AIM OF THE TASK - The entries below must be reproduced exactly; their pictures are not part of the copy.

DATA TO PROCESS -
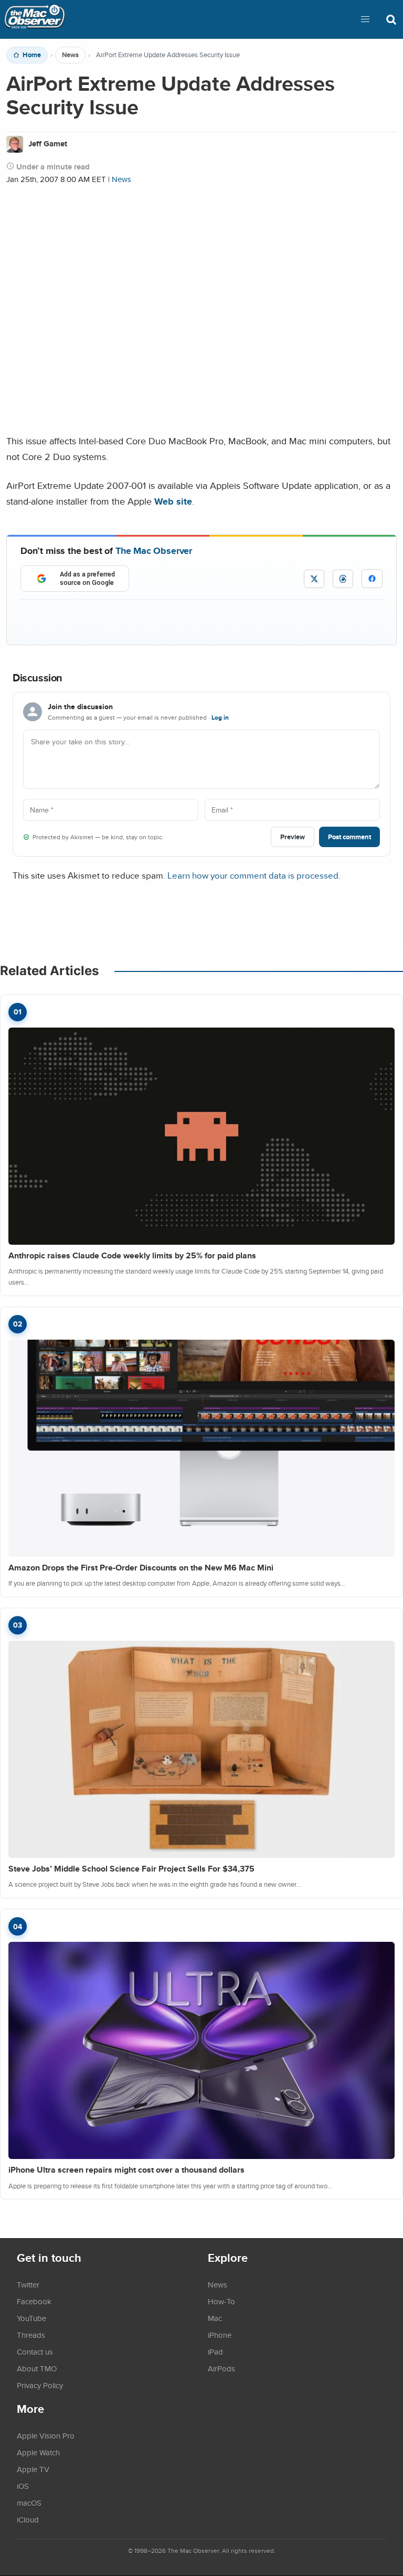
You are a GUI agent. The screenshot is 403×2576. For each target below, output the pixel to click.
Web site (173, 501)
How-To (221, 2301)
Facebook (34, 2301)
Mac (215, 2318)
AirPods (221, 2368)
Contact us (35, 2351)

REPLY -
You are a GUI agent. The screenshot is 403×2576. For each target below, output the pixel to click.
Web site (173, 501)
How-To (221, 2301)
Facebook (34, 2301)
Mac (215, 2318)
AirPods (221, 2368)
Contact us (35, 2351)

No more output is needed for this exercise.